ForceShield is an initiative founded by Tac Leung through 00 Start LLC. The evidence standard described here is a proposal we are exploring with prospective stakeholders — it has not yet been formed. The first case study is California wildfire insurance, where the market needs better proof of mitigation and clearer ways to recognize verified improvement. Transit is a planned future application.

Independence is the goal, not yet the structure.

We are working to establish independent governance — a board with members beyond 00 Start, clear decision rights, a conflicts-of-interest policy separating the steward from the commercial implementer, and an open membership process. Until then, ForceShield is a proposed initiative intended to develop that independence.
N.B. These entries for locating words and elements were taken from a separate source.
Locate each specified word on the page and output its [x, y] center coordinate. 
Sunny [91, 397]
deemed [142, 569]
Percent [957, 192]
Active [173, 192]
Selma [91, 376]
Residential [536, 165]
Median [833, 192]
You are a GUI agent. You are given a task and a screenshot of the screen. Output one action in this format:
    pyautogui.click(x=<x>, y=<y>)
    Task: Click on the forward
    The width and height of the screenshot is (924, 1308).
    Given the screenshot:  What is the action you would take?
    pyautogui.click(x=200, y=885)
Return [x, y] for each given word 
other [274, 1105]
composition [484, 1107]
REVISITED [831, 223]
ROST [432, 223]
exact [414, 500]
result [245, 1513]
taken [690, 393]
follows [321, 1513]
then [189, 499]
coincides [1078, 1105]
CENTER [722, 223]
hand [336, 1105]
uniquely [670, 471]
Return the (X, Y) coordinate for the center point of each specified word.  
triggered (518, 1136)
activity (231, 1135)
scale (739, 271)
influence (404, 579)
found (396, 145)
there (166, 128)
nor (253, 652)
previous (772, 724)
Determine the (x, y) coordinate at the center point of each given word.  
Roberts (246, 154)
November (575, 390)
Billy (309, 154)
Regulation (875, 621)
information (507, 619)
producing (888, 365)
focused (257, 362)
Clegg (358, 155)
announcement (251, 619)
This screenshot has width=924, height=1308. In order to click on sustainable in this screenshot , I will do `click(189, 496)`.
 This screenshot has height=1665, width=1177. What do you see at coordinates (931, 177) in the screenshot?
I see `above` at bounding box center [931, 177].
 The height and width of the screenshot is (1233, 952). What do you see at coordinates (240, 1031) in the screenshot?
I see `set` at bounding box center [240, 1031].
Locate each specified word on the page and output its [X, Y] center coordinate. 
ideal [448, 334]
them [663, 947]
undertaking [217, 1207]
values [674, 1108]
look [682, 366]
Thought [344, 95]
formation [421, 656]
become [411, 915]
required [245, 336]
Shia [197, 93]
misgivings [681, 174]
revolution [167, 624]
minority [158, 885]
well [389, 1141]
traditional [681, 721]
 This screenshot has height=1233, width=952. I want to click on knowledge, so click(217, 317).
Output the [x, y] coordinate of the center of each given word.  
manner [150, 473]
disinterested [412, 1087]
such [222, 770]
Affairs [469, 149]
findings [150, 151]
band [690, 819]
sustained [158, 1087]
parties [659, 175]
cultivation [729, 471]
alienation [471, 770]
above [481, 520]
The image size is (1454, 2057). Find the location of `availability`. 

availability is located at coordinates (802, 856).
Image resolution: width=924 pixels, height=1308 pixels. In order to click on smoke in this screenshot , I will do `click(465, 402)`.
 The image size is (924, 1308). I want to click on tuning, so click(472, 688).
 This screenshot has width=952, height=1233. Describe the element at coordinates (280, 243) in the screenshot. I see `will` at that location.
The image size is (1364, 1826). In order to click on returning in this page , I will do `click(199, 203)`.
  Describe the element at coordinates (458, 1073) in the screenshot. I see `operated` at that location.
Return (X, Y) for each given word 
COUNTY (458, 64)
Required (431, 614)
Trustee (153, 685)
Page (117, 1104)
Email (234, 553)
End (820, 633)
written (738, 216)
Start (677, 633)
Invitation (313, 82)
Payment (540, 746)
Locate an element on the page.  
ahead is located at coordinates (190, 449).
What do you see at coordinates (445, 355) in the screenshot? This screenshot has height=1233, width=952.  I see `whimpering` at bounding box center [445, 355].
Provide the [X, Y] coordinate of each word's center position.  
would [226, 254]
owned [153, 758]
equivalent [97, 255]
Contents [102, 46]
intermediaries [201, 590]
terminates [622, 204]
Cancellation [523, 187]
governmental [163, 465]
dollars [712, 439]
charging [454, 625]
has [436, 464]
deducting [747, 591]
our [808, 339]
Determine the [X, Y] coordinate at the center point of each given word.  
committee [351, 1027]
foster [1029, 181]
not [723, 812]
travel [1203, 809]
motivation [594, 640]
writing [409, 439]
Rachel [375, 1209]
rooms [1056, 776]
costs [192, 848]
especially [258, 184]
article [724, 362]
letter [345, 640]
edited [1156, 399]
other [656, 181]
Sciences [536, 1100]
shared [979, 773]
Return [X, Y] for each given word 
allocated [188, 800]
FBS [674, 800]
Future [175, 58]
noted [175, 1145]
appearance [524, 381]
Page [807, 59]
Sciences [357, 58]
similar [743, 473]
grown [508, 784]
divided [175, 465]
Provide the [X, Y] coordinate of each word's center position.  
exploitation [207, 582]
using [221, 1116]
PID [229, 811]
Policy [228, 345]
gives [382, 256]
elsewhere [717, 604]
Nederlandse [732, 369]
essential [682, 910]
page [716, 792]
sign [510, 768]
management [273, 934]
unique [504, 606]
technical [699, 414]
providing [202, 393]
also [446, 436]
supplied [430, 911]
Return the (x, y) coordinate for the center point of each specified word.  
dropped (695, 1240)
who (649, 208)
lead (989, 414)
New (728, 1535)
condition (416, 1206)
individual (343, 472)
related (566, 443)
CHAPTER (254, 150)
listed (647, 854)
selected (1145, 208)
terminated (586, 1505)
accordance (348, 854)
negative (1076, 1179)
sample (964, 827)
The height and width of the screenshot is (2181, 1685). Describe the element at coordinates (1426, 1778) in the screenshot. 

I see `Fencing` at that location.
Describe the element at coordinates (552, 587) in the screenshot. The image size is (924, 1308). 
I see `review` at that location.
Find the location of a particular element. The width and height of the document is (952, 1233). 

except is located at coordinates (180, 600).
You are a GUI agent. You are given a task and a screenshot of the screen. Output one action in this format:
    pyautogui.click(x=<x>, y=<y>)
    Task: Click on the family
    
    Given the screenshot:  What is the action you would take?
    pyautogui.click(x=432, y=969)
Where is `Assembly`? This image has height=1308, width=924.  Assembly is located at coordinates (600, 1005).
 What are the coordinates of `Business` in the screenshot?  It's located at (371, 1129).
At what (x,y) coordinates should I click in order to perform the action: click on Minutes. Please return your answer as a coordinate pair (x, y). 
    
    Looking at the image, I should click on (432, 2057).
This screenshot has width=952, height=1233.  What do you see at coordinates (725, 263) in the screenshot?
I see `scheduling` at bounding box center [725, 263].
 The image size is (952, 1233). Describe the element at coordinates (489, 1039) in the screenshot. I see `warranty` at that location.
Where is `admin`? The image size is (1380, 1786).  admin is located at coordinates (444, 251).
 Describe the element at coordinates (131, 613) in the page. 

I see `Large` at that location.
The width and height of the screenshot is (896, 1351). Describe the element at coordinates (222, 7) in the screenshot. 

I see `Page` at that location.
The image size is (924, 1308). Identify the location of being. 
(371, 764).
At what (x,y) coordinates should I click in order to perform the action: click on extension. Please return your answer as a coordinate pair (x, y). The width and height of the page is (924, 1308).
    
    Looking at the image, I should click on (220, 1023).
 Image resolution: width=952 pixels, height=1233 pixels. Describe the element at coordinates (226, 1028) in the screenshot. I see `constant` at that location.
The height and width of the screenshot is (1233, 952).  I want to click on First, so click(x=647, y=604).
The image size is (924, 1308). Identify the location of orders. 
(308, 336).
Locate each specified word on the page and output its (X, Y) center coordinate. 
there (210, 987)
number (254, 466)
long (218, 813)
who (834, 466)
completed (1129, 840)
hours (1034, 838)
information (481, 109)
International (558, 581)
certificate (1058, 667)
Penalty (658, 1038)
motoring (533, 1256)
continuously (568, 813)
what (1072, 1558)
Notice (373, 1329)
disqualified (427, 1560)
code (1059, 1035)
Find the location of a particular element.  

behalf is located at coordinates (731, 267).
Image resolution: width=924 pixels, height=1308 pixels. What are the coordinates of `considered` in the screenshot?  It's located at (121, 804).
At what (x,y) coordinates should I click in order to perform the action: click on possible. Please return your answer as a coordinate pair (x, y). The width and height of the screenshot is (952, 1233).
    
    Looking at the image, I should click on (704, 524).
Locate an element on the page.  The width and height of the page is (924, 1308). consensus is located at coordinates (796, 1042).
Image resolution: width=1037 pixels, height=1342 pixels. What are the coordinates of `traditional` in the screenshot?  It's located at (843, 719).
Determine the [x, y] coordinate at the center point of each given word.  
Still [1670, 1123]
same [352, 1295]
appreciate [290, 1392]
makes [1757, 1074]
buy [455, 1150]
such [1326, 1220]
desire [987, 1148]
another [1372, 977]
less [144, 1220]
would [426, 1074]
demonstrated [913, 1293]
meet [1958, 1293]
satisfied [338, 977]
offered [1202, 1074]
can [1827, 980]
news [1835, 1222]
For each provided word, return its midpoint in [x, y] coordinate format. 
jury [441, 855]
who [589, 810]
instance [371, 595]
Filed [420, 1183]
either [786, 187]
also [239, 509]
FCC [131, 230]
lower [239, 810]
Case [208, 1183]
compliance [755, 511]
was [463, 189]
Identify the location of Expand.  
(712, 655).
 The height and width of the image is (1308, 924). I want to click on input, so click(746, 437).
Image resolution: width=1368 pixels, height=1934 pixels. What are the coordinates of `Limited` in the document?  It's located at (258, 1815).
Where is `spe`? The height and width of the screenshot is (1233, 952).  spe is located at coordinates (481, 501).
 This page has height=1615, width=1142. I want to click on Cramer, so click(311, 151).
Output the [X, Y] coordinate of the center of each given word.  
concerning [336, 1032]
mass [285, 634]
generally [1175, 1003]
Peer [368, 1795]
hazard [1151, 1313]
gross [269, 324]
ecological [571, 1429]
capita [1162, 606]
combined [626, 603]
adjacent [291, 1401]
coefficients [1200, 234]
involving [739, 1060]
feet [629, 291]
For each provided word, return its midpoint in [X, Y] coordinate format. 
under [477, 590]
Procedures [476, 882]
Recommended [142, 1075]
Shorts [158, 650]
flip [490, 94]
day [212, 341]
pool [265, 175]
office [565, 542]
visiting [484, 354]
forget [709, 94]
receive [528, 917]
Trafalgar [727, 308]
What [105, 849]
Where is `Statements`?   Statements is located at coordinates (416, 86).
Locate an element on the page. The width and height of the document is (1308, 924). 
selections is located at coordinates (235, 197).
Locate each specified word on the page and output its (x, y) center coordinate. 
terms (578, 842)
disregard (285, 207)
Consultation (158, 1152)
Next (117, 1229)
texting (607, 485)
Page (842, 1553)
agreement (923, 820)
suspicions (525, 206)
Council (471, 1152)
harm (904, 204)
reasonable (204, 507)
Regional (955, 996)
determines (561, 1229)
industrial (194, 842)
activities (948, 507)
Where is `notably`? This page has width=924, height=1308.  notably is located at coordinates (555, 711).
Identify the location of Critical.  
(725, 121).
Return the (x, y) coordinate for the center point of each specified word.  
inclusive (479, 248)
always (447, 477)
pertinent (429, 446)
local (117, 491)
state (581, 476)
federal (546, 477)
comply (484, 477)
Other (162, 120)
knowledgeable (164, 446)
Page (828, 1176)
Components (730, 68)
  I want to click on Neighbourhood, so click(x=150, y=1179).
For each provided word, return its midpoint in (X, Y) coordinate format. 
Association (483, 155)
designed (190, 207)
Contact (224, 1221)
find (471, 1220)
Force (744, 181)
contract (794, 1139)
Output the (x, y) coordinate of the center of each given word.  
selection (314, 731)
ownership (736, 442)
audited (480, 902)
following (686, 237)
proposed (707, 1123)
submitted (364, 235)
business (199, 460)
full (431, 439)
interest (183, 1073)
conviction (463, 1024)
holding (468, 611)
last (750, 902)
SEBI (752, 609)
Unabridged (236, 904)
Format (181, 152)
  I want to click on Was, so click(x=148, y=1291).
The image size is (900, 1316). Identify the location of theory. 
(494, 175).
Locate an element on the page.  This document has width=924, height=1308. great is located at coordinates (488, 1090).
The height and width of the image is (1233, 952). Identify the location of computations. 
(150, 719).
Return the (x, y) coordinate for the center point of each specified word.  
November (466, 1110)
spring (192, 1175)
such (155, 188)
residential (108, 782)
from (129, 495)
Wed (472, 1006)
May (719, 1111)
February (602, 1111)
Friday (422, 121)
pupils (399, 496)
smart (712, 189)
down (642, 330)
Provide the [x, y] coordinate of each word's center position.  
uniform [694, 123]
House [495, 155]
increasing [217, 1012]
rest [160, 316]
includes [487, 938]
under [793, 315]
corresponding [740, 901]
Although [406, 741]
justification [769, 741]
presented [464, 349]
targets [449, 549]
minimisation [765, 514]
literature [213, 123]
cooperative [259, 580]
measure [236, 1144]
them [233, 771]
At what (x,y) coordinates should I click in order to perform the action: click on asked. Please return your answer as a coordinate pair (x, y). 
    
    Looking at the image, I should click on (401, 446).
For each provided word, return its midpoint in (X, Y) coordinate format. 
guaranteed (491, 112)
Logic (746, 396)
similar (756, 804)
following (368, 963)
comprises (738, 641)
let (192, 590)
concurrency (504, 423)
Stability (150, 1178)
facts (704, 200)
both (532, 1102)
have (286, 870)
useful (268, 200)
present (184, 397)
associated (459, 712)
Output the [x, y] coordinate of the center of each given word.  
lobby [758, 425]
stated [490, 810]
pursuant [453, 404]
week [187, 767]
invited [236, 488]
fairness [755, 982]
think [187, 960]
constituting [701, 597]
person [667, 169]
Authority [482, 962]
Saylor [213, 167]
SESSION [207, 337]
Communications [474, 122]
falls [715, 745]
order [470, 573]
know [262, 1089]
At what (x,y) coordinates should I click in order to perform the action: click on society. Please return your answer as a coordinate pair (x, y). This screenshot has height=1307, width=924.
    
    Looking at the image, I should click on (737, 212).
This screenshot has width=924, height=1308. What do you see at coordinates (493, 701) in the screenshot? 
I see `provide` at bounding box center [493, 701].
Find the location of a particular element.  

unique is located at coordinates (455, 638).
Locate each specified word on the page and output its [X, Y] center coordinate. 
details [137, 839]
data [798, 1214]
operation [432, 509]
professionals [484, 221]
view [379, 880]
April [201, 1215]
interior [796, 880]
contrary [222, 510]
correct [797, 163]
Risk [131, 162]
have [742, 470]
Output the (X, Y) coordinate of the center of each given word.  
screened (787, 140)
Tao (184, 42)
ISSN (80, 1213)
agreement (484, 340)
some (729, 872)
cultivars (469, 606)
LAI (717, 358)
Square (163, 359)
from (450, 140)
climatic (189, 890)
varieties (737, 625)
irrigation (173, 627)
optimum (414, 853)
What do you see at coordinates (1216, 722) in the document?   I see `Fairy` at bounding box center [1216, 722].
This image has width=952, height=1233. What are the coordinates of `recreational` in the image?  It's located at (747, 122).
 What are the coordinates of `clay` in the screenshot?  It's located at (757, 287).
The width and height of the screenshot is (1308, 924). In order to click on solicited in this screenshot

  • ForceShield — the evidence standard

    A proposed common evidence layer for asset-level resilience, with independent governance being developed.

    In formation
  • Wildfire & insurance — FireBreak

    The first proving ground: California wildfire insurance, where mitigation evidence needs to be explainable to carriers, regulators, and owners.

    Case study
  • Transit — TransitSafe

    A planned future application of the same auditable-evidence approach to transit assets.

    Planned

The evidence standard and its independent governance are not yet established — we say so plainly. The applications named here carry their own honest maturity. ForceShield itself does not sell insurance products or underwriting services.

One standard, focused first on wildfire insurance

One evidence standard, focused first on wildfire insurance as the case study; transit is planned as a future application.
The road ahead is dashed: every step is a forward commitment, not a structure that exists today.